──────── PROVIDED RECORDS

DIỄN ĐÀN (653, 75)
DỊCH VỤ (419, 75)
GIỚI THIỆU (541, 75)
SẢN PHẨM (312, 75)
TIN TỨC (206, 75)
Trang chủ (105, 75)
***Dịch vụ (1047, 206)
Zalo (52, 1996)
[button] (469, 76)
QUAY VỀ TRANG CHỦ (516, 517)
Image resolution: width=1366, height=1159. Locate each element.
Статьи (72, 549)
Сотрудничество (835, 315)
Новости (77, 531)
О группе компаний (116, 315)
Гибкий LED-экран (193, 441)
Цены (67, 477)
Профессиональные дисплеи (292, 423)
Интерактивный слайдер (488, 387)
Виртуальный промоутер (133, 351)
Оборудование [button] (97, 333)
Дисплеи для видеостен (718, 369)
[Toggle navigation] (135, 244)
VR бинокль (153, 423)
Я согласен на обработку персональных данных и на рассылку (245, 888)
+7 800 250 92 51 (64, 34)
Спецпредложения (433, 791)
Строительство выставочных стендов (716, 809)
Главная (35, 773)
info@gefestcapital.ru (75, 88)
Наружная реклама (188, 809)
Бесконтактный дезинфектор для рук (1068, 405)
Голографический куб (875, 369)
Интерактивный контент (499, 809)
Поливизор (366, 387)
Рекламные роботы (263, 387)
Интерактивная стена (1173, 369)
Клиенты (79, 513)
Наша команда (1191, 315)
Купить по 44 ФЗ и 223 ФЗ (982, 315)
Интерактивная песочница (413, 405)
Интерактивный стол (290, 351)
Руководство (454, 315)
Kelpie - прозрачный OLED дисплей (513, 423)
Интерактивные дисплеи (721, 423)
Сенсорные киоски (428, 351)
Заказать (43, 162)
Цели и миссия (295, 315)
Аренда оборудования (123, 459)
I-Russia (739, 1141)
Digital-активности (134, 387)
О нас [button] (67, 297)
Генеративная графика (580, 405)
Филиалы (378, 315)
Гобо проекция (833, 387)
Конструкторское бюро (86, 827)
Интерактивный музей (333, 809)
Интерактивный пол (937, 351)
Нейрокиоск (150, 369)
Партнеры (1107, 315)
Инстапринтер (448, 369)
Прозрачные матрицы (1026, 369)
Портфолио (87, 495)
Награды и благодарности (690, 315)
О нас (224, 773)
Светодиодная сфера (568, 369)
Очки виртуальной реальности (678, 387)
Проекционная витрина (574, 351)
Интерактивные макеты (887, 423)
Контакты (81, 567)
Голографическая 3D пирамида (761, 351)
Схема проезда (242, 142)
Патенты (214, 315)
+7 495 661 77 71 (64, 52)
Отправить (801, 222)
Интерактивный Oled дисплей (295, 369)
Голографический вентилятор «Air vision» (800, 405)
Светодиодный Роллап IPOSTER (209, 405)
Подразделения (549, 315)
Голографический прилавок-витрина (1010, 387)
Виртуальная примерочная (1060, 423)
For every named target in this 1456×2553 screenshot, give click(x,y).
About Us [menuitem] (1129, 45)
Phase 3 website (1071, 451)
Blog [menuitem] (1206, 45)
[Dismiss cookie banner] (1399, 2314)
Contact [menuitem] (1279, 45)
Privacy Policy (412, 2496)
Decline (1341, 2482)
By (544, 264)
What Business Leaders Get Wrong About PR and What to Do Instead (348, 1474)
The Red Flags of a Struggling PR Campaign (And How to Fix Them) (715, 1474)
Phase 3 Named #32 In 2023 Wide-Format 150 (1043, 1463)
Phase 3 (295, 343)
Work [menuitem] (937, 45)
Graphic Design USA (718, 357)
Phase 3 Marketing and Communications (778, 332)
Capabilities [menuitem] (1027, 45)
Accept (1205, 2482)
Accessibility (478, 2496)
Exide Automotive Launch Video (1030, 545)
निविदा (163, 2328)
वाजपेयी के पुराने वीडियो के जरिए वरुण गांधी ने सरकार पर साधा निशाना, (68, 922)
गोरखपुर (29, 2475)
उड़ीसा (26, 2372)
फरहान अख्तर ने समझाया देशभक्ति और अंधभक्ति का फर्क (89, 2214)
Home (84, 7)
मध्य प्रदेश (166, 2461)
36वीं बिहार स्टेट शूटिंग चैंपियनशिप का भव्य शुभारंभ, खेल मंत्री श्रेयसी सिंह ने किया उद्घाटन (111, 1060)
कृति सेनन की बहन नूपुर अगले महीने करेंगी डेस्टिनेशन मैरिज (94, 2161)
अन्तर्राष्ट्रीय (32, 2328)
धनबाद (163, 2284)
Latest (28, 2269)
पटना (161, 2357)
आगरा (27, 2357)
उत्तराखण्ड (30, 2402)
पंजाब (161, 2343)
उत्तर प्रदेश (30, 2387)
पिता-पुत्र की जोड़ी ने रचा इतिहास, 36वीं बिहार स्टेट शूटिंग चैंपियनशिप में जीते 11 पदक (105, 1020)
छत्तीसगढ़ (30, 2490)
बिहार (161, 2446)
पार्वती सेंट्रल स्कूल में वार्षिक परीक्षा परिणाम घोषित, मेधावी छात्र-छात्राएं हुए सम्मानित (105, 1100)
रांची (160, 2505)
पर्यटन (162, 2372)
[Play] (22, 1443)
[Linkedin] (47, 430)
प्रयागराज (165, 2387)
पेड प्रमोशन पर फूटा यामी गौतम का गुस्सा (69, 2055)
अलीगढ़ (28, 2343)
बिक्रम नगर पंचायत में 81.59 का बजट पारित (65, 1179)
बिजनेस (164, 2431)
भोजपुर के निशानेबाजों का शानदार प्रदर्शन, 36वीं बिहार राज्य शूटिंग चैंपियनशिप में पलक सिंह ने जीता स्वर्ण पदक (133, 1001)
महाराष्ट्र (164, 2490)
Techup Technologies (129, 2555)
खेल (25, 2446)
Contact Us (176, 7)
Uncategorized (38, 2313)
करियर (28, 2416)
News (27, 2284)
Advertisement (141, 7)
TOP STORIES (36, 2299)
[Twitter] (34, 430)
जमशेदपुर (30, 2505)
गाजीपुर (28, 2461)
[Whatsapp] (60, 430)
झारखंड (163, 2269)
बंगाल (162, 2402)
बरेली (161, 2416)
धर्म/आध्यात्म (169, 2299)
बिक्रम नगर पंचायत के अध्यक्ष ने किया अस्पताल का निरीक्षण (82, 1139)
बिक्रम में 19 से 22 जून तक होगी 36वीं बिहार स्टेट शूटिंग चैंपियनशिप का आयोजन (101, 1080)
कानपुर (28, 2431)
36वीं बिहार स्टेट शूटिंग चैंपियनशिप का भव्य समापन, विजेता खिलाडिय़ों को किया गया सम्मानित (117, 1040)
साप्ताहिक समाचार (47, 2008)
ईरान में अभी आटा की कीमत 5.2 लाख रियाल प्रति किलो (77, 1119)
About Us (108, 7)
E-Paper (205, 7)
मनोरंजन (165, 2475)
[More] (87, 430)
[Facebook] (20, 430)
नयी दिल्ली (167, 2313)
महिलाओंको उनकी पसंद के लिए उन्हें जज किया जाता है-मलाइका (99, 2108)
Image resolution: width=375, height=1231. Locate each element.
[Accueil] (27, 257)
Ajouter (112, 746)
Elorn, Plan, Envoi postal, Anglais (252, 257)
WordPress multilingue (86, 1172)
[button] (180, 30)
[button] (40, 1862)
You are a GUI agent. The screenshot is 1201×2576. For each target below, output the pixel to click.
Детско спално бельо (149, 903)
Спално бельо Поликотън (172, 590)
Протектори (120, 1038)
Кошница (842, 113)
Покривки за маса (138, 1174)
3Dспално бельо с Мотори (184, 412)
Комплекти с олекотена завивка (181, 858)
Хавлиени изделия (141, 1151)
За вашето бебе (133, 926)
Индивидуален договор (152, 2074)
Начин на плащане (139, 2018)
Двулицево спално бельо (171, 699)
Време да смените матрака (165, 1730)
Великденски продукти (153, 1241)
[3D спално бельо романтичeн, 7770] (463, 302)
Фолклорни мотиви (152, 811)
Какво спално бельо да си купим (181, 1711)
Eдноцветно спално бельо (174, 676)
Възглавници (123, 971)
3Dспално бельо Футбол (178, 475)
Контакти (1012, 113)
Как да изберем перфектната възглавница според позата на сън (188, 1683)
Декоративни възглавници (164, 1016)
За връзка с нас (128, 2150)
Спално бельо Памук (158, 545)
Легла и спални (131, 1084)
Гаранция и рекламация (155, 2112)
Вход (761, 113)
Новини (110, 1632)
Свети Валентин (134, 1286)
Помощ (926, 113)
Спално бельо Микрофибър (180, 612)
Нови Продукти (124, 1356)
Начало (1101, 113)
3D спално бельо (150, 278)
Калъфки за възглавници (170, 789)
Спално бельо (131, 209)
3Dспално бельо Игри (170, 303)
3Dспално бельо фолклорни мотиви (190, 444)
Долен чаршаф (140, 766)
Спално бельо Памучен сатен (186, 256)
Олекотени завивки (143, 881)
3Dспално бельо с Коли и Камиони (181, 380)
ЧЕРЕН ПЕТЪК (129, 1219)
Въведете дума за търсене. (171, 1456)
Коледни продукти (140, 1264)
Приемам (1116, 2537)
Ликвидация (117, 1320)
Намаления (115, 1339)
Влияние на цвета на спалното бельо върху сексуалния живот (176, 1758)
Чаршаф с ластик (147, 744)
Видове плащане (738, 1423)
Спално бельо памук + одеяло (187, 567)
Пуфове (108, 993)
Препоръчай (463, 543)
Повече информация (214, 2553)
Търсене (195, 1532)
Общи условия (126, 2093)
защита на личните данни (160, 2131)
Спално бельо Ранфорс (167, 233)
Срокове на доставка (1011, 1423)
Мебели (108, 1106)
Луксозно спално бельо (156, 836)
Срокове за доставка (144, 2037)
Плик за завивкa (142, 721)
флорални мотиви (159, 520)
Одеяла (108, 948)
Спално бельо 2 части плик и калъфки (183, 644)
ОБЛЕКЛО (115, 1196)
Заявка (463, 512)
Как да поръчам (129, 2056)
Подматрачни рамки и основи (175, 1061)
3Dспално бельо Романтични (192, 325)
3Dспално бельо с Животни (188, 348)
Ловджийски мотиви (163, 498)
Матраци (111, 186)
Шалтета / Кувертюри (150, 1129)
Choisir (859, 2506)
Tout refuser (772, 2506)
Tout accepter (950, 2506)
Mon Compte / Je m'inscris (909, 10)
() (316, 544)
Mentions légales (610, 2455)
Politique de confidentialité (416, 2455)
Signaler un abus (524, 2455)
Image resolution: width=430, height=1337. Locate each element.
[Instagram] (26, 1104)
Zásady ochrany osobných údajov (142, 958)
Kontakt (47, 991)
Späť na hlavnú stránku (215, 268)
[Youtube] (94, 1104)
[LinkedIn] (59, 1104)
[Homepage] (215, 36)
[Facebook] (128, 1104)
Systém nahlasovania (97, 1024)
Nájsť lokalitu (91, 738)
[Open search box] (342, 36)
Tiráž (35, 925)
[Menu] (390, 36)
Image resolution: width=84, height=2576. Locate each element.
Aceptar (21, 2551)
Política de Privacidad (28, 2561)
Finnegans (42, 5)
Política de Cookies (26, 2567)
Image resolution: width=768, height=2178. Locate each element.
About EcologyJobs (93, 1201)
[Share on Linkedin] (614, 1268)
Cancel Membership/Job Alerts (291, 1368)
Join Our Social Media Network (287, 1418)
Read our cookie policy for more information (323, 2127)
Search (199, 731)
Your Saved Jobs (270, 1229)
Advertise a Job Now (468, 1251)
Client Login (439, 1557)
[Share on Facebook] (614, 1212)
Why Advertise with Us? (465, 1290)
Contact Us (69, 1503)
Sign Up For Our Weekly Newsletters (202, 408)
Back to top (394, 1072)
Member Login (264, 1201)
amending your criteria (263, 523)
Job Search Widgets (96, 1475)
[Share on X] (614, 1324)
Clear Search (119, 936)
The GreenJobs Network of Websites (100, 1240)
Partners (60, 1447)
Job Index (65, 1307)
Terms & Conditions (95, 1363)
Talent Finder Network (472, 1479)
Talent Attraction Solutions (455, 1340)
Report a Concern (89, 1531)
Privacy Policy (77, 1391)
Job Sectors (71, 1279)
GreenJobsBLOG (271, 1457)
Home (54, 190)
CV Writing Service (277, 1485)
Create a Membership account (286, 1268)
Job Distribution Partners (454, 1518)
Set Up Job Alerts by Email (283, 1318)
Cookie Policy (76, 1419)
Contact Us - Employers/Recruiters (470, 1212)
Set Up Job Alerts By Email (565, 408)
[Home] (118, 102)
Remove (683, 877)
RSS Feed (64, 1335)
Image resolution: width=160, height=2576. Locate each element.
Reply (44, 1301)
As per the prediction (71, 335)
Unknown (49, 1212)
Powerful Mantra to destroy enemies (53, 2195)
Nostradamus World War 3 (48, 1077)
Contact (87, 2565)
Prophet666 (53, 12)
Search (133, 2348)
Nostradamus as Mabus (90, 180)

────────────────

PROBLEM DETAILS —
Please transcribe only the lines in the records above running from the line that has "[3D спално бельо романтичeн, 7770] (463, 302)" through the line that has "ЧЕРЕН ПЕТЪК (129, 1219)", both included, exactly as they appear.

ANSWER SECTION —
[3D спално бельо романтичeн, 7770] (463, 302)
Фолклорни мотиви (152, 811)
Какво спално бельо да си купим (181, 1711)
Eдноцветно спално бельо (174, 676)
Възглавници (123, 971)
3Dспално бельо Футбол (178, 475)
Контакти (1012, 113)
Как да изберем перфектната възглавница според позата на сън (188, 1683)
Декоративни възглавници (164, 1016)
За връзка с нас (128, 2150)
Спално бельо Памук (158, 545)
Легла и спални (131, 1084)
Гаранция и рекламация (155, 2112)
Вход (761, 113)
Новини (110, 1632)
Свети Валентин (134, 1286)
Помощ (926, 113)
Спално бельо Микрофибър (180, 612)
Нови Продукти (124, 1356)
Начало (1101, 113)
3D спално бельо (150, 278)
Калъфки за възглавници (170, 789)
Спално бельо (131, 209)
3Dспално бельо Игри (170, 303)
3Dспално бельо фолклорни мотиви (190, 444)
Долен чаршаф (140, 766)
Спално бельо Памучен сатен (186, 256)
Олекотени завивки (143, 881)
3Dспално бельо с Коли и Камиони (181, 380)
ЧЕРЕН ПЕТЪК (129, 1219)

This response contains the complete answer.